Sunscreen! Sunscreen! Sunscreen!
Maintain this simple routine when they’re young and you’ll be doing your kids a huge favor by protecting them from skin cancer later in life. When it comes to kids’ sunscreen, aim for an SPF of 30 to 50. Although higher SPFs are available, experts feel the difference in protection is negligible and since you should be reapplying constantly throughout the day anyway, 30 to 50 should be sufficient. Buy a water-proof sunscreen even if you aren’t going in the water, as kids can work up a real sweat in the summer. Some sunscreens for kids come in easy-to-apply forms such as gels or foams, which are less likely to get in little eyes and mouths.
Keep Your Hat On
Young kids have thinner hair than us and even the skin on the top of their heads can burn in the sun. Make sure to stress to young ones the importance of wearing a hat every day, preferably with a wide brim.

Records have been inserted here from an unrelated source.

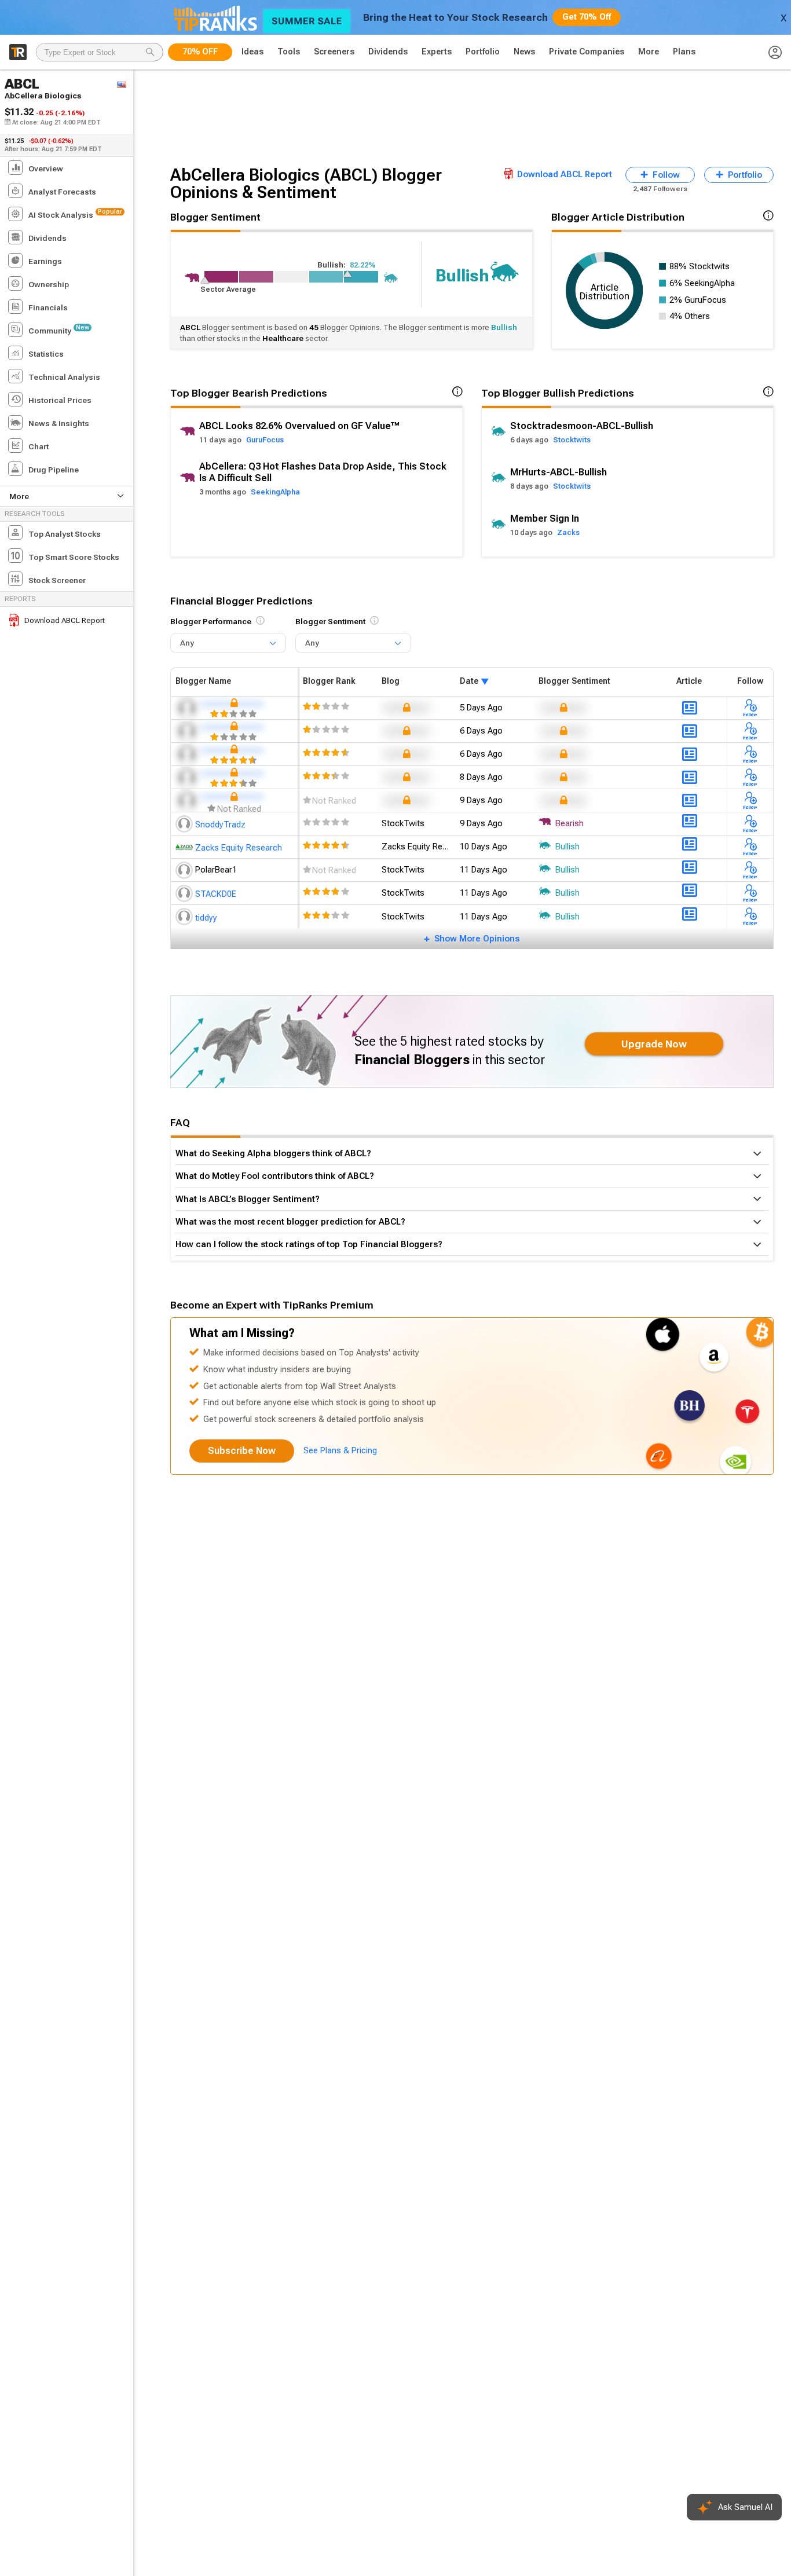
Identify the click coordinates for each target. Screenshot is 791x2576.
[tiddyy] (185, 916)
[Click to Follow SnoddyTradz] (750, 823)
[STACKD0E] (185, 893)
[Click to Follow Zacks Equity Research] (750, 846)
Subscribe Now (242, 1450)
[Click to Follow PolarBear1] (750, 869)
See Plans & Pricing (340, 1450)
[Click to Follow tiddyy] (750, 916)
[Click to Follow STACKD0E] (750, 893)
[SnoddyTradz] (185, 823)
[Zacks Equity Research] (185, 846)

The less skin that is exposed to the sun, the less risk there is of sunburn. Keep your kids covered, preferably in bright colors that don’t let the sun’s rays through. Some kids’ bathing suits these days resemble wetsuits – they’re made of lightweight, breathable fabric and keep kids arms and legs covered and protected. Babies should be kept in lightweight clothing that fully covers their arms and legs.
Stay Out of the Sun
10am to 4pm is when the sun’s rays are at their strongest it’s best to avoid direct sunlight entirely at this time of day. Stay indoors, or keep cool in the shade under a beach umbrella.
Made in the Shades
While kids might like donning sunglasses strictly for the coolness factor, it’s also important to protect your kids’ eyes from the sun’s damaging rays. Wraparound sunglasses stay on better, and you can find shades with UV protection for kids of all ages.